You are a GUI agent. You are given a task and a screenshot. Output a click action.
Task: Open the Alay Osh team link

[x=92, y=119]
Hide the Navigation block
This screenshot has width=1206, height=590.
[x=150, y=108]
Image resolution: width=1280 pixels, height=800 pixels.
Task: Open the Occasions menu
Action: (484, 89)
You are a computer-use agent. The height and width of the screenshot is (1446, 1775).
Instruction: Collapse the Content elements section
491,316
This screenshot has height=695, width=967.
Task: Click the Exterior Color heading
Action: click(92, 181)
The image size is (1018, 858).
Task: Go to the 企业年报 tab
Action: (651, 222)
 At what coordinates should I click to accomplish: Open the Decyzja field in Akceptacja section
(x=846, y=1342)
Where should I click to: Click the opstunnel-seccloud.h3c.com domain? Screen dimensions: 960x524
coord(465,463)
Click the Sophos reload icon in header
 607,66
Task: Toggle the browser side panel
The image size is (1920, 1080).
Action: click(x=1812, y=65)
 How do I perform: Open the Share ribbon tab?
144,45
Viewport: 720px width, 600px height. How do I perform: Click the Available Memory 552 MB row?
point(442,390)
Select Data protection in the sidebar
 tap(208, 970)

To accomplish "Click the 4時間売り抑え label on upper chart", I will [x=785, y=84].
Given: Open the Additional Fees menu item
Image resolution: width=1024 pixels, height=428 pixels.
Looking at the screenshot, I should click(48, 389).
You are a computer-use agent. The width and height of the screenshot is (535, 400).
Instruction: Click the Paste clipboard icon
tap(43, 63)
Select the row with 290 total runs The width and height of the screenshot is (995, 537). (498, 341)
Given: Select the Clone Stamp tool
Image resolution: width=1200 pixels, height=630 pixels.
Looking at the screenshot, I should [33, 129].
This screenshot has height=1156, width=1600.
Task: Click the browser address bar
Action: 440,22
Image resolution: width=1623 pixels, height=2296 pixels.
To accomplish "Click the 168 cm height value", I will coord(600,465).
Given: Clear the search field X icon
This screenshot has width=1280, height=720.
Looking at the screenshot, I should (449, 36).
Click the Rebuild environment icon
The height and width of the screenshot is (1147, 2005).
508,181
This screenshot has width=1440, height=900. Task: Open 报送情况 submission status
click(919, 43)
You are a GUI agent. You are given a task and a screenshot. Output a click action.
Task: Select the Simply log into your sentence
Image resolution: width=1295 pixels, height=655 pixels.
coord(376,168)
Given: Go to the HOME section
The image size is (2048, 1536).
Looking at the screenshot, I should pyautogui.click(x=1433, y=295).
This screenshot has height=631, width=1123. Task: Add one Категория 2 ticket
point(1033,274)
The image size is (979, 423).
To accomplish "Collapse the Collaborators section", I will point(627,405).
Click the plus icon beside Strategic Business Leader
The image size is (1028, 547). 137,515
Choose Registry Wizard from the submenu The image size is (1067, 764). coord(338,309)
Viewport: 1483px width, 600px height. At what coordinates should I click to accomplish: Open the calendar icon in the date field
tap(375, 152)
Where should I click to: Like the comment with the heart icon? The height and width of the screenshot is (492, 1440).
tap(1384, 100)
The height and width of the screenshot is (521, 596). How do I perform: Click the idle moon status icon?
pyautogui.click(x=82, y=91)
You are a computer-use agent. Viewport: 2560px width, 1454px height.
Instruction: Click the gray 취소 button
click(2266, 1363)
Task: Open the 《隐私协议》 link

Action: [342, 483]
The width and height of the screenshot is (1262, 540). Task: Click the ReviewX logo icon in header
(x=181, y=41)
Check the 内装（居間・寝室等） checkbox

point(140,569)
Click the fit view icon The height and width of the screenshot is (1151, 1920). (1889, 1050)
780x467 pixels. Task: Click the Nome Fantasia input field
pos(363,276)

:: TASK TO COMPLETE ::
Copy out all of the material above exactly as it stands, line for line.

:: TASK RESULT ::
You are a GUI agent. You are given a task and a screenshot. Output a click action.
Task: Open the Alay Osh team link

[x=92, y=119]
Hide the Navigation block
This screenshot has width=1206, height=590.
[x=150, y=108]
Image resolution: width=1280 pixels, height=800 pixels.
Task: Open the Occasions menu
Action: (484, 89)
You are a computer-use agent. The height and width of the screenshot is (1446, 1775).
Instruction: Collapse the Content elements section
491,316
This screenshot has height=695, width=967.
Task: Click the Exterior Color heading
Action: click(92, 181)
The image size is (1018, 858).
Task: Go to the 企业年报 tab
Action: (651, 222)
 At what coordinates should I click to accomplish: Open the Decyzja field in Akceptacja section
(x=846, y=1342)
Where should I click to: Click the opstunnel-seccloud.h3c.com domain? Screen dimensions: 960x524
coord(465,463)
Click the Sophos reload icon in header
 607,66
Task: Toggle the browser side panel
The image size is (1920, 1080).
Action: click(x=1812, y=65)
 How do I perform: Open the Share ribbon tab?
144,45
Viewport: 720px width, 600px height. How do I perform: Click the Available Memory 552 MB row?
point(442,390)
Select Data protection in the sidebar
 tap(208, 970)

To accomplish "Click the 4時間売り抑え label on upper chart", I will [x=785, y=84].
Given: Open the Additional Fees menu item
Image resolution: width=1024 pixels, height=428 pixels.
Looking at the screenshot, I should click(48, 389).
You are a computer-use agent. The width and height of the screenshot is (535, 400).
Instruction: Click the Paste clipboard icon
tap(43, 63)
Select the row with 290 total runs The width and height of the screenshot is (995, 537). (498, 341)
Given: Select the Clone Stamp tool
Image resolution: width=1200 pixels, height=630 pixels.
Looking at the screenshot, I should [33, 129].
This screenshot has height=1156, width=1600.
Task: Click the browser address bar
Action: 440,22
Image resolution: width=1623 pixels, height=2296 pixels.
To accomplish "Click the 168 cm height value", I will coord(600,465).
Given: Clear the search field X icon
This screenshot has width=1280, height=720.
Looking at the screenshot, I should (449, 36).
Click the Rebuild environment icon
The height and width of the screenshot is (1147, 2005).
508,181
This screenshot has width=1440, height=900. Task: Open 报送情况 submission status
click(919, 43)
You are a GUI agent. You are given a task and a screenshot. Output a click action.
Task: Select the Simply log into your sentence
Image resolution: width=1295 pixels, height=655 pixels.
coord(376,168)
Given: Go to the HOME section
The image size is (2048, 1536).
Looking at the screenshot, I should pyautogui.click(x=1433, y=295).
This screenshot has height=631, width=1123. Task: Add one Категория 2 ticket
point(1033,274)
The image size is (979, 423).
To accomplish "Collapse the Collaborators section", I will point(627,405).
Click the plus icon beside Strategic Business Leader
The image size is (1028, 547). 137,515
Choose Registry Wizard from the submenu The image size is (1067, 764). coord(338,309)
Viewport: 1483px width, 600px height. At what coordinates should I click to accomplish: Open the calendar icon in the date field
tap(375, 152)
Where should I click to: Like the comment with the heart icon? The height and width of the screenshot is (492, 1440).
tap(1384, 100)
The height and width of the screenshot is (521, 596). How do I perform: Click the idle moon status icon?
pyautogui.click(x=82, y=91)
You are a computer-use agent. Viewport: 2560px width, 1454px height.
Instruction: Click the gray 취소 button
click(2266, 1363)
Task: Open the 《隐私协议》 link

Action: [342, 483]
The width and height of the screenshot is (1262, 540). Task: Click the ReviewX logo icon in header
(x=181, y=41)
Check the 内装（居間・寝室等） checkbox

point(140,569)
Click the fit view icon The height and width of the screenshot is (1151, 1920). (1889, 1050)
780x467 pixels. Task: Click the Nome Fantasia input field
pos(363,276)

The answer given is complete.